This hardly inspires us with confidence in Paul's abilities, a man who is often held to be the finest, most profound theologian of all time, bar none. Enns is blunt on Paul's singular but literal reading of the Adam character; after all this is the roadblock he wants to clear so likeminded Christians can embrace a scientific understanding of origins.
That's a worthy goal; may the force be with him. But:
Admitting the historical and scientific problems with Paul's Adam does not mean in the least that the gospel message is therefore undermined.Do you feel reassured?
Enns' wants us to see Paul as a child of his time, which is quite reasonable. He was however a shoddy interpreter of scripture, and anchored his gospel in multiple misunderstandings, but, hey, no worries, relax, it's all good. Paul may have been a third rate exegete, but...
Paul came to understand that the human plight was far deeper and more widespread than his own Jewish worldview thought.Oh, okay, so after all that Paul was indeed the deep, profound, insightful bloke we thought he was all along. Those darn Jews were just too dull to understand that. No wonder he had to play fix-it with the Old Testament. Sorry guys.
His reading of the Old Testament in general is creative, driven by both hermeneutical conventions of the time and - most importantly - by his experience of the risen Christ.There is a problem here, apart from the arrogant supercessionism.

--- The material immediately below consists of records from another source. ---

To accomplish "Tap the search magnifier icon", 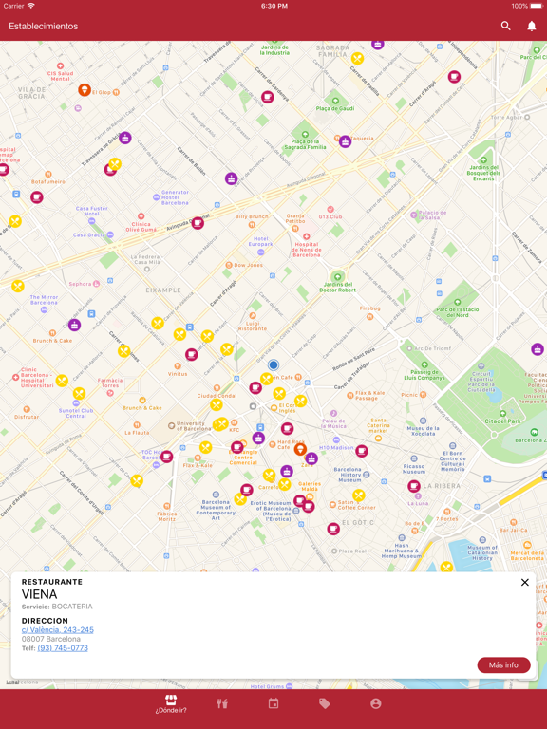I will pyautogui.click(x=506, y=27).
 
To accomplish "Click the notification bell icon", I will pyautogui.click(x=532, y=27).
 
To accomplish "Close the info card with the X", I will pyautogui.click(x=525, y=583).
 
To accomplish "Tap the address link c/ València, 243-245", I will pyautogui.click(x=58, y=630).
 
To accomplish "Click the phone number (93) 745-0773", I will pyautogui.click(x=63, y=648).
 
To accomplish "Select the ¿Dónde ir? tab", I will pyautogui.click(x=171, y=703).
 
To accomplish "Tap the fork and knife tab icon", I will pyautogui.click(x=222, y=704).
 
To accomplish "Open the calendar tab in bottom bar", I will pyautogui.click(x=274, y=704).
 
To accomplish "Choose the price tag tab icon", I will pyautogui.click(x=325, y=704).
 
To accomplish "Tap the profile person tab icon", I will pyautogui.click(x=376, y=704).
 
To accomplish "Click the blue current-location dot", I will pyautogui.click(x=274, y=364).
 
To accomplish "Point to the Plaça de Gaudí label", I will pyautogui.click(x=335, y=108).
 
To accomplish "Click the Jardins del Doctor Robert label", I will pyautogui.click(x=338, y=286).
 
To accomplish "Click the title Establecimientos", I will pyautogui.click(x=44, y=27).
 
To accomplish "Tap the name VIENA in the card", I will pyautogui.click(x=40, y=594).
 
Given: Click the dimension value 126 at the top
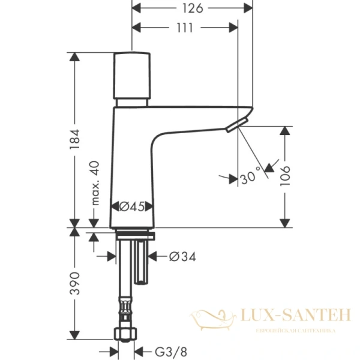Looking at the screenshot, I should (191, 8).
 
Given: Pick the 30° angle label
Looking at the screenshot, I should (251, 177).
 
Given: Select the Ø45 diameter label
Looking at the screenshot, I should (131, 206).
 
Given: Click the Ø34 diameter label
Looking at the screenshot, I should (182, 257).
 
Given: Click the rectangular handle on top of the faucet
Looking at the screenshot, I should (133, 76).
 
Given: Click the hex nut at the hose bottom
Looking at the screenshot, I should (125, 332).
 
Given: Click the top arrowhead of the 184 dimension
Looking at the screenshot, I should (74, 58).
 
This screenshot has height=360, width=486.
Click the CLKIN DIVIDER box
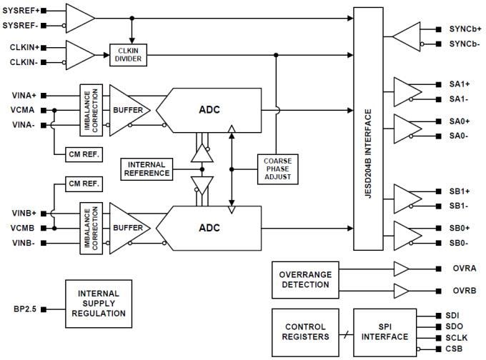point(129,55)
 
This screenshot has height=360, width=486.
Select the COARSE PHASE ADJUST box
point(276,169)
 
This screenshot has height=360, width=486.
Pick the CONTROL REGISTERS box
point(304,331)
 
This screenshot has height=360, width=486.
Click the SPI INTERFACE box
point(384,331)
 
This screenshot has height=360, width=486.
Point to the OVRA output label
point(461,269)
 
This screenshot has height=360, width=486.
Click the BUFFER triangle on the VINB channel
point(128,228)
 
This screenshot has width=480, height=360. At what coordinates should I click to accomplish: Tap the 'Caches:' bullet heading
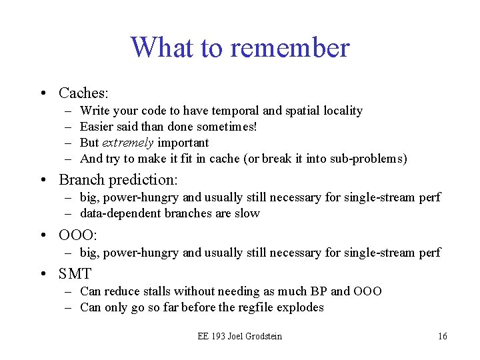(x=83, y=93)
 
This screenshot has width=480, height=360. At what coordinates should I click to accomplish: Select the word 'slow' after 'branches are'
(x=247, y=213)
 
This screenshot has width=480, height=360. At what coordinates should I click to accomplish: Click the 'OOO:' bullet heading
(x=78, y=235)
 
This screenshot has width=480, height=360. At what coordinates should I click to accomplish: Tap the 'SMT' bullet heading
(x=75, y=273)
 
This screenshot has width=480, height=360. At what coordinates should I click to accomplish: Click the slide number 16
(x=443, y=336)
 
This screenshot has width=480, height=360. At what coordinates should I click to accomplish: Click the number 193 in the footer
(x=216, y=336)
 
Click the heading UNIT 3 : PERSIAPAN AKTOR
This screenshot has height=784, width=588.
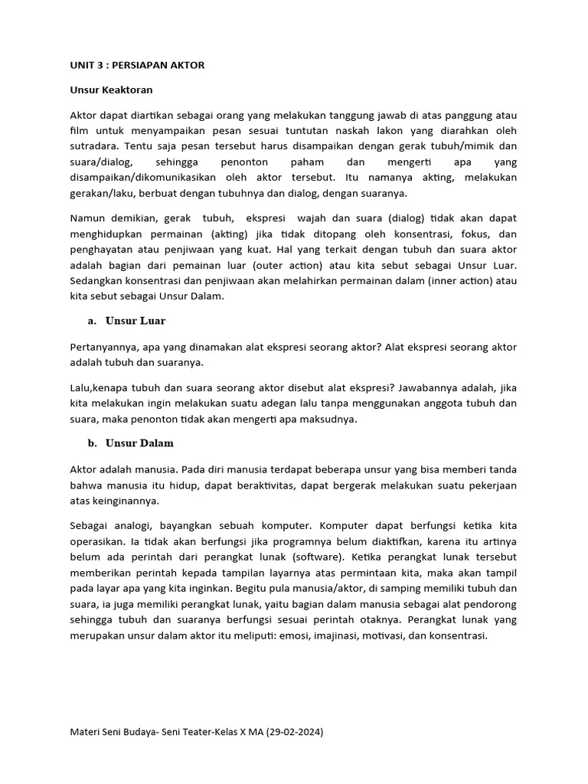(137, 65)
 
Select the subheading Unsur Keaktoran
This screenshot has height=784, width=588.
(111, 90)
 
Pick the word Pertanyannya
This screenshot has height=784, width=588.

Enns' Paul is, in effect, the real 'revelator', not Jesus. He pays no attention, for example, to the fact that Paul was regarded as a dubious character by non-Pauline Christians, as evidenced within the New Testament itself. Paul's interesting but flawed expositions of scripture are driven by his own visions ("his experience of the risen Christ") and arguably his towering ego. Why is this acceptable for Paul but not for Reverend Moon? Enns appears to stand in the camp of those who would claim that Paul is the real founder of Christianity, making the historical Jesus - along with the original Jesus movement - largely irrelevant, or peripheral at best.
And while we're flushing down Paul's opposition within the early church, we can apparently also feel free to marginalize Judaism and treat Paul's 'creative' use of the Hebrew Bible as the new gold standard.
Convinced? Not likely. Christianity was far too diverse right from the outset to make this a credible reconstruction.
Another problem: if Paul could legitimately play fast and loose with the scriptures, why not Benny Hinn? If anyone can explain that without indulging in circular reasoning, please let me know.
So, at the end of the day, I both admire The Evolution of Adam and am thoroughly discombobulated by it. Enns succeeeds brilliantly in identifying some key issues then, in my opinion, charges off up the wrong path entirely in his haste to put out possible brush fires.
The Evolution of Adam is hopefully just an opening shot in an ongoing conversation that evangelicals desperately need to get involved in.